Data Scrape specifics

I have encountered a problem where additional data is added when I am data scraping a site, which I do not want. I have tried to adjust the selectors but it seems pretty difficult to make the scrape not grab the unwanted information.
That is why I am wondering if there is any way to create some form of if statement or something, to check the excel sheet where the data scraped information is added, to see if there are any patterns, and in that case delete those.
I will post pictures below on what I mean so it is easier to understand!
Hopefully this is not too impossible to fix

From this:

To this:

Data scraped web site:

1 Like

To answer my own question:

I found a solution and I will post it here for others in case of same issue.

My solution was to, instead of data scrape use a screen scrape.
However by doing so I could not use the “Write range” that was applied to previous data scrape.
All I did was use the “Generate data table” activity and use the output from the “Screen scrape” activity to generate.

Hope this can be helpful to someone in the future

2 Likes

It’s best way. let me know this website. but you can’t?
use substring function and change row data.

try this sample

ChangeText.zip (6.3 KB)

1 Like

@ddochea

Thank you for your response!

I am not quite sure how your automation works, but I found a solution already using screen scraping rather than data scraping and I think that might be a better solution in this case for what I am creating.
I appreciate your help and solution though and if you want to see the website for yourself here it is:
https://we2020.kouryakuki.net/players/detail/13662/

Sorry. I’m late. I was on my way home from work. :sweat_smile:

Try this. I tried to make it as similar as possible to your Uploaded Image.
I hope to helpful.

Solution.zip (271.5 KB)

2 Likes

Screen scrape might work for this case, but keep in mind one thing for Data Scraping:

If you don’t previously build a datatable and define the schema (which columns and the data type in each column), Data Scrape will automatically try to create one, which leads to bad behaviour like this. In this case, it probably tried to make an Int32 out of the 2nd column (which fails with the +4), but there are other situations where this might bite you (specifically, with text that gets interpreted as dates)

Do not worry about it!

Thank you for a clear explanation. I am pretty new to automation and RPA in general so there is a lot to try and understand…
I understand a bit more now looking at your automation, but in my case the screen scrape gets the work done! I will however use your example for future projects, thank you very much

Sorry I am not quite sure I understand what you mean, could you elaborate on what it means to previously build a datatable and define a schema? I have never done that before and if it is something that should be used often I am more than happy to learn.

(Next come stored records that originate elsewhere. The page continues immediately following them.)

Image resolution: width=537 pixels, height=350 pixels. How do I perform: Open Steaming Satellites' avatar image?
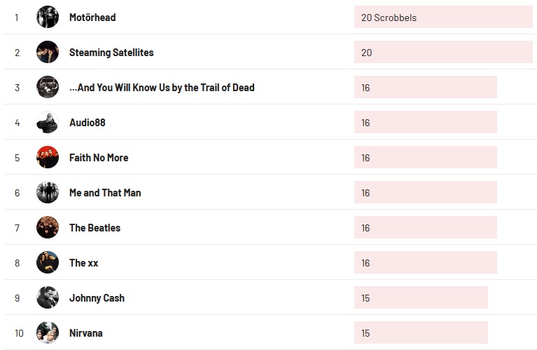[x=48, y=52]
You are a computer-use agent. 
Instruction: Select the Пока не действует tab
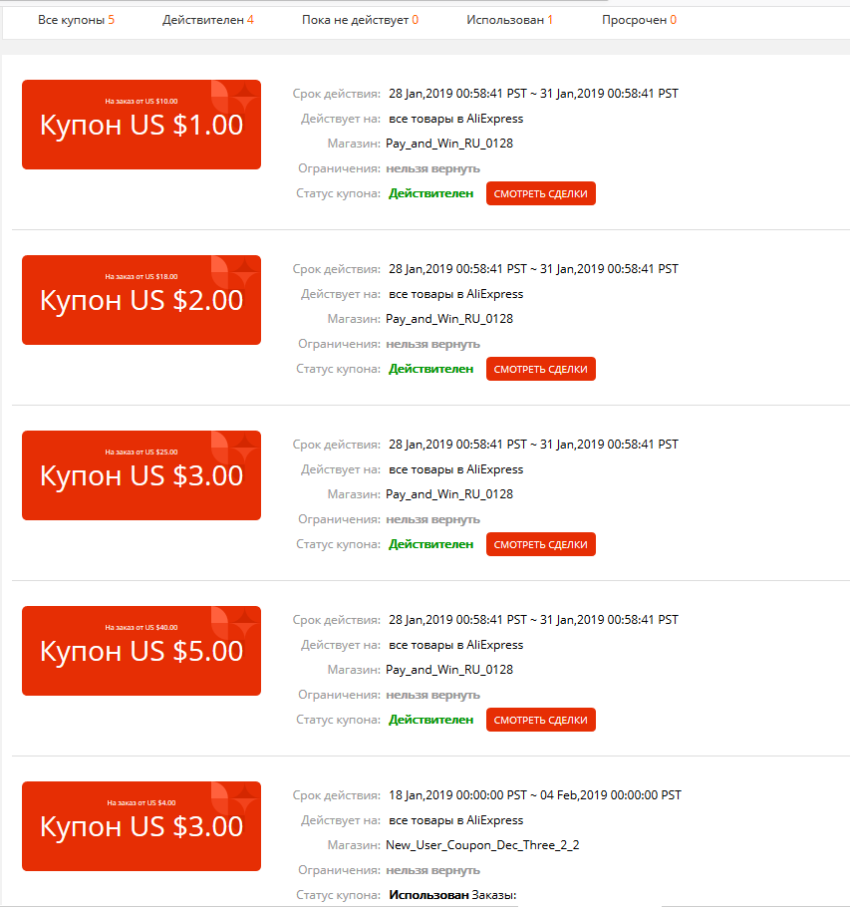pyautogui.click(x=360, y=20)
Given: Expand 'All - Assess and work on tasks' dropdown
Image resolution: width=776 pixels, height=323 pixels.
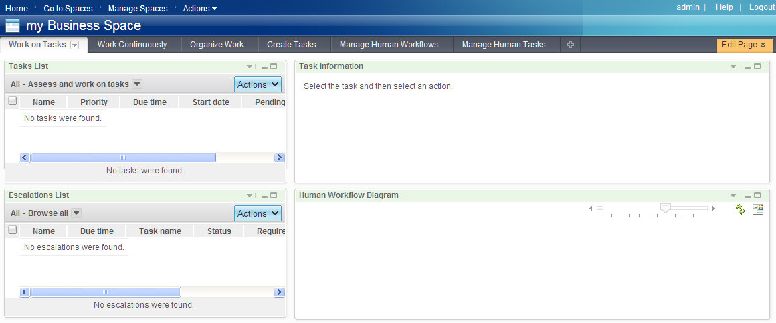Looking at the screenshot, I should click(137, 84).
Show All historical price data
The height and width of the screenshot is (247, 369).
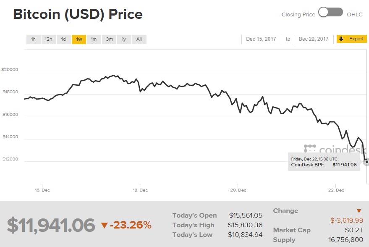(139, 39)
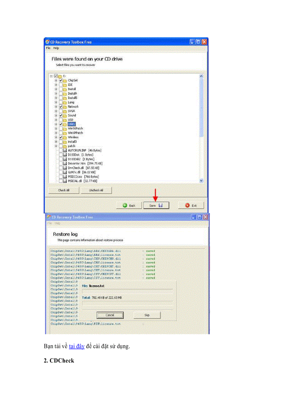This screenshot has height=410, width=298.
Task: Open the Help menu
Action: pyautogui.click(x=56, y=48)
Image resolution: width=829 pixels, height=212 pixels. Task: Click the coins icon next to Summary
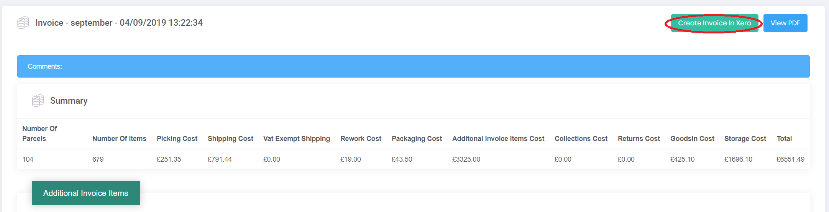point(38,101)
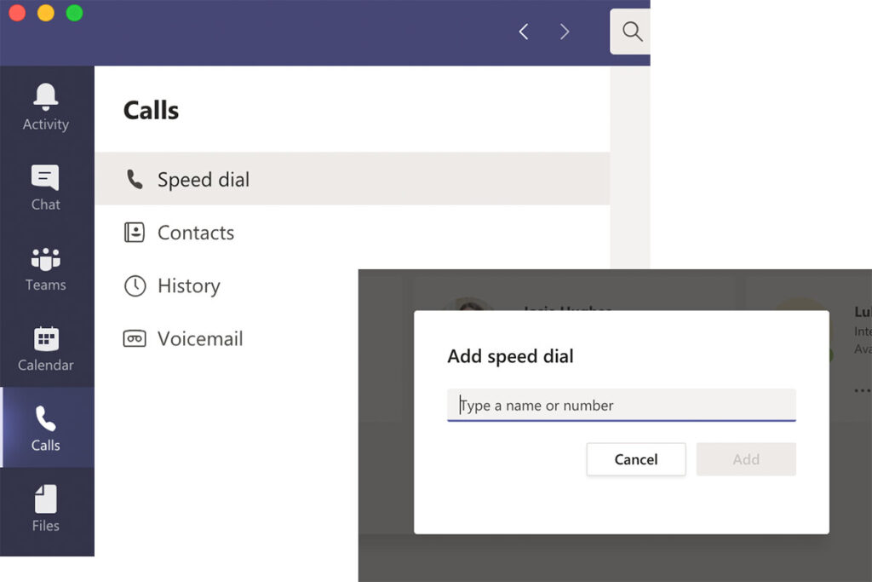872x582 pixels.
Task: Open the contact card's more options ellipsis
Action: point(861,390)
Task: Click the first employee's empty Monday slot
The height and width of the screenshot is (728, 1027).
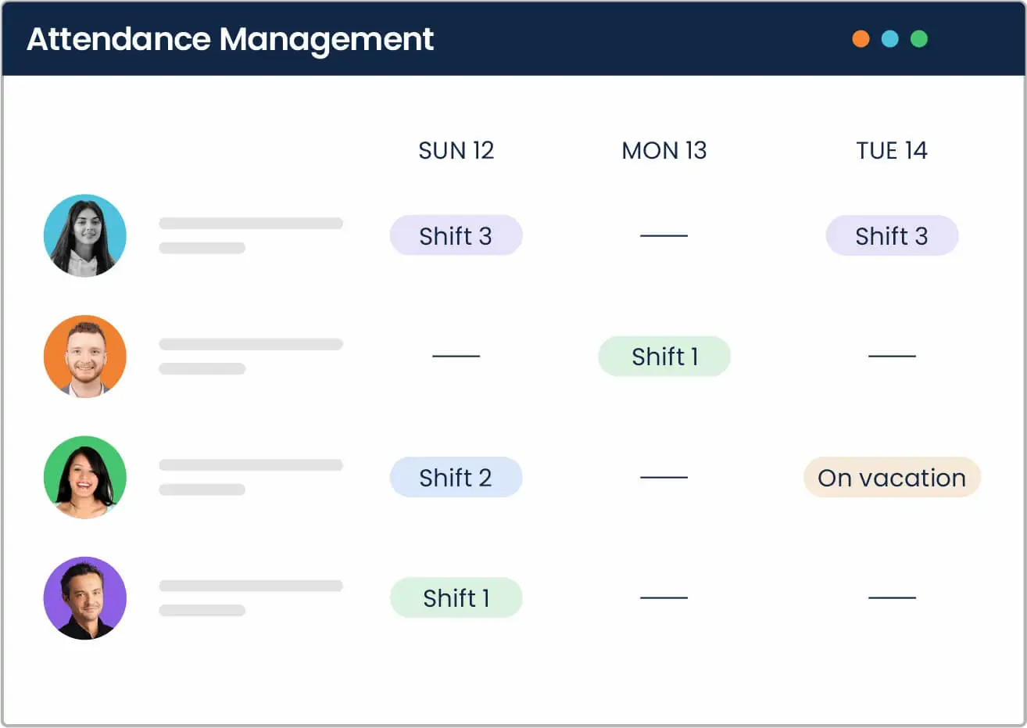Action: (x=664, y=235)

When you use Data Scraping, the Extract Structured Data activity outputs the results in a DataTable variable. If this DataTable wasn’t created before, it will create it at that moment.

However, by creating it beforehand, you can define what type of data will be in each column. Easiest way is to use activity “Build DataTable”, and set each column to the correct data type (in your case, String).

Incidentally, this also goes for printing the output to a Workbook. Excel tends to do the same thing and will, for example, remove leading zeroes on a “number” (this can be a huge issue if you’re dealing with, for example, Serial Numbers) if the Cell you’re writing to hasn’t been formatted previously.

Thank you for the detailed explanation!

I am starting to understand a little bit more of what you mean and I will try to use the activity “Build DataTable” next time and see how it works.

So far I have only used Data scraping and let it create data tables on its own and it has worked so far, but if there ever are any problems I know what to check first.

This topic was automatically closed 3 days after the last reply. New replies are no longer allowed.